A special Icelandic court found former prime minister Geir Haarde guilty on one count over the collapse of Iceland's banks in 2008.

But the court acquitted him of three other charges.

"Geir Haarde will not be punished," Markus Sigurbjornsson, the head of the never-before-used special court Landsdomur for current and ex-ministers, said.

Haarde, 61, was the first politician to be tried in connection with the global financial crisis.

He had rejected the charges against him.
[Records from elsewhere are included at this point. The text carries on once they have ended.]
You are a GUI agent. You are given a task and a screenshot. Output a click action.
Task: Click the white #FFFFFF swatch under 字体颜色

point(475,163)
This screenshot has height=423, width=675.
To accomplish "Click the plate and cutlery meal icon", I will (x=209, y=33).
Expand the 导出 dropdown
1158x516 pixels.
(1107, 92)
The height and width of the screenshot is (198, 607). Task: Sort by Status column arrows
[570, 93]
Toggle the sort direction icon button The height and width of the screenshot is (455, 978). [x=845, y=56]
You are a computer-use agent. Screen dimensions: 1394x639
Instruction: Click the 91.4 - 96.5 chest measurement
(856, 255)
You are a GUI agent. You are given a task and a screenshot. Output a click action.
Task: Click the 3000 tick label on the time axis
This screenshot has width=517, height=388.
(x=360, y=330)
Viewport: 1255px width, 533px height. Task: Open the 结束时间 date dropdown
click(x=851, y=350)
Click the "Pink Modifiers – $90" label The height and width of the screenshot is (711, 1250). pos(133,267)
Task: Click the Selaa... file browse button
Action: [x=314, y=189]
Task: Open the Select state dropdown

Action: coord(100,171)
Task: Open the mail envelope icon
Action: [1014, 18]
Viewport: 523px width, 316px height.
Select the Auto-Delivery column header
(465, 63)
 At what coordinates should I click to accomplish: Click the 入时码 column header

Today he was found guilty of not meeting with his cabinet when matters turned critical, the court said.

Haarde headed the right-leaning Independence Party and was prime minister from mid-2006 to early 2009 when his coalition was ousted amid public uproar over the crisis.

He was one of four former Icelandic government ministers blamed in a 2010 report for contributing to the country's stunning financial sector collapse in late 2008, when all its major banks, which at the time held assets equal to 923% of gross domestic product, failed in a matter of weeks.

The banking failure plunged Iceland into a deep recession, prompting a $2.1 billion bail-out from the International Monetary Fund, and sending the value of its krona spiralling. The country's economy has since returned to growth.

Parliament, now majority-held by Haarde's left-leaning opponents, voted in September 2010 that Haarde was the only one who should be tried for the collapse, including the online Icesave bank implosion that spawned a fiery diplomatic row with Britain and the Netherlands.

Last October, the court threw out the most serious charge of "gross neglect".

Haarde, whose trial opened March 5, has previously dismissed the case as a farce. He had risked up to two years in prison.